Friday, October 8th, 2021
With e-Commerce gaining prominence worldwide, it is not surprising that consumers expect to use their debit and credit cards no matter where they are in the world.
Merchants who are running their online businesses must be prepared to accept payments from customers worldwide. These transactions must not only be safe, but efficient.
This means that merchants, when they are looking for a payment processing solution in Europe, should look to invest in those solutions that can integrate seamlessly with current and future business operations. They should also address the needs of both online and offline transactions as well as meet the regulations domestically and internationally.
What Features Are Needed For Credit Processing In Europe?
Here are a few more key features to consider before doing business in Europe.

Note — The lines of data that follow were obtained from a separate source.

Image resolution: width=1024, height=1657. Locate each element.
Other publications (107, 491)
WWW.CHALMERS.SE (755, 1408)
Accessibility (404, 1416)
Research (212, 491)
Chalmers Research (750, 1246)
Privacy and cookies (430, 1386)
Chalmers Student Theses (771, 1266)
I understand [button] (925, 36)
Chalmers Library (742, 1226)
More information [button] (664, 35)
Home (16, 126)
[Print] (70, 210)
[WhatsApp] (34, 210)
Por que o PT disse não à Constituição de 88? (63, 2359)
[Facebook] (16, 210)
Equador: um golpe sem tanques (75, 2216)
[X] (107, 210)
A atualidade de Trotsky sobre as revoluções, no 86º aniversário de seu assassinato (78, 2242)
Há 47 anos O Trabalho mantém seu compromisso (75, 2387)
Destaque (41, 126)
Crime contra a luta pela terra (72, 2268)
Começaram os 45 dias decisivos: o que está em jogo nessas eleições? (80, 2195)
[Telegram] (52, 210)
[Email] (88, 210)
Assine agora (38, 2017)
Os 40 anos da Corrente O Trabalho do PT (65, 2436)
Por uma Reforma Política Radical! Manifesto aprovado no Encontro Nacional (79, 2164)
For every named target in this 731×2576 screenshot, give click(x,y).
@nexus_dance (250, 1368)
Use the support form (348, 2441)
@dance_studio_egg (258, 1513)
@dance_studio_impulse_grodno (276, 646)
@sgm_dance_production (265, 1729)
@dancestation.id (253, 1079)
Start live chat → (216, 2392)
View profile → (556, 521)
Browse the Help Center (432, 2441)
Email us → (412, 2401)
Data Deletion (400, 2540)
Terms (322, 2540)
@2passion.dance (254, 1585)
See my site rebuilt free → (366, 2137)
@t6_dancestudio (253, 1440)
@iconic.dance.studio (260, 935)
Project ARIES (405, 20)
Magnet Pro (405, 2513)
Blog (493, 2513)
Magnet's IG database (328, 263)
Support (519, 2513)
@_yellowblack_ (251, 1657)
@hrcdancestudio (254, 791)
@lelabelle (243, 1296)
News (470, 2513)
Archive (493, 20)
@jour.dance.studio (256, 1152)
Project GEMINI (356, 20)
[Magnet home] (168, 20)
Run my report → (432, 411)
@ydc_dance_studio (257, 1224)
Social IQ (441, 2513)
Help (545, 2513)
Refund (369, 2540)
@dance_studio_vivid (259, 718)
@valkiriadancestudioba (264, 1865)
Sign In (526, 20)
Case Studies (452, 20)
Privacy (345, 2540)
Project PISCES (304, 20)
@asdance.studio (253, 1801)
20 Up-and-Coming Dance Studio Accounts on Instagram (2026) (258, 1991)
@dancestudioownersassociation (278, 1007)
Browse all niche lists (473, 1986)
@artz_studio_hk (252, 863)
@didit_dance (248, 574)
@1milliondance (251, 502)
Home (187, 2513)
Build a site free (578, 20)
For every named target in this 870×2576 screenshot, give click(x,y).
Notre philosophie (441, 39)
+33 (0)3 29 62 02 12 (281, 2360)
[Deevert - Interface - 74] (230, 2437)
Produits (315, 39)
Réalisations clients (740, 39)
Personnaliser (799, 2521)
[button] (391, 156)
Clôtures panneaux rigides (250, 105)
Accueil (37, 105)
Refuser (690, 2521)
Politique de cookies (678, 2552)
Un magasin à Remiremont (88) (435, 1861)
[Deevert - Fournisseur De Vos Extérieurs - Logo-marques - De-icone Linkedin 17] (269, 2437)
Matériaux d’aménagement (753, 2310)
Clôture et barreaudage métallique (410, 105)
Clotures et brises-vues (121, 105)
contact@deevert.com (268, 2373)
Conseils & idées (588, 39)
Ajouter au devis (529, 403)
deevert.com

- Balance approvals and risk
Since many credit card companies deny international transactions more often than domestic transactions, merchants need to make sure they are adequately securing their payment processing systems. If the merchant accrues rejections and high rates of fraud, this can prompt providers to revoke the account and the end of the business.
- Seamless integration
All businesses would greatly benefit if they chose an API-enabled solution. Payment providers also offer pre-built plugins for e-Commerce platforms and hosted solutions. It offers speed, simplicity, and needs little coding to launch.
- Integrated fraud protection
In order to balance high approval rates with risk of fraud, an integrated fraud protection is essential. It can be done by offering customizable rules and safeguarding transactions via different payment methods such as wallets, bank transfers, and cards.
Top Credit Card Processors In Europe
1. Stripe
With dual headquarters in San Francisco and Dublin, Ireland, Stripe is known for its payment processing software that handles card payments and ACH payments. Its features include:
- Recurring billing
- Accepts bitcoin
- Facilitates payments on “marketplace style platforms”
- Pricing structure is “pay-as-you-go”. A fee is taken from each transaction
2. Rapyd
Headquartered in London, Rapyd is a payments platform that enables customers to pay with their preferred method of payment, including: cash, e-wallets, local cards, and even bank transfers. Here are their additional features:
- Multi-currency support
- Low cost
- Built-in fraud protection
- Integration options
- Available in most European countries and territories
3. Worldpay From FIS
As an established payment processing company that was later acquired by FIS, Worldpay accepts various payment methods. Some of these include e-wallets and credit/debit cards. They also provide merchants with card machines for mobile, virtual, and POS payments.
- Has the FIS integrated payments platform supporting online and in-person transactions
- Scalable
- Interchange-plus pricing available
- Customer support available 24/7
4. Paypal
As ubiquitous as it is popular, Paypal continues to spread throughout the world as it now serves well over 200 countries and regions. It also supports 25 currencies. As an international gateway provider, Paypal pretty much dominates.
- No monthly fees
- Simple to use
- Make in-store payments
- Allows recurring/subscription payments
5. Adyen
The Amsterdam-based payment company provides a payment gateway and is a payment service provider that enables merchants to accept bank-based payments, credit cards, and other digital transactions. If a business is looking to expand globally, Adyen is fully equipped to tackle the complexities of international processing.
- No setup, application, or monthly fees
- No early termination fees
- Full-stack payment service provider (PSP)
- Transparent fees
Choose Only The Best
Businesses who want to scale by growing and reaching international markets must be well-equipped to manage all the complexities involved with “cross-border credit card transactions.” In order to keep approval rates elevated, they must be prepared to mitigate risk in every European country they plan to enter and engage in business.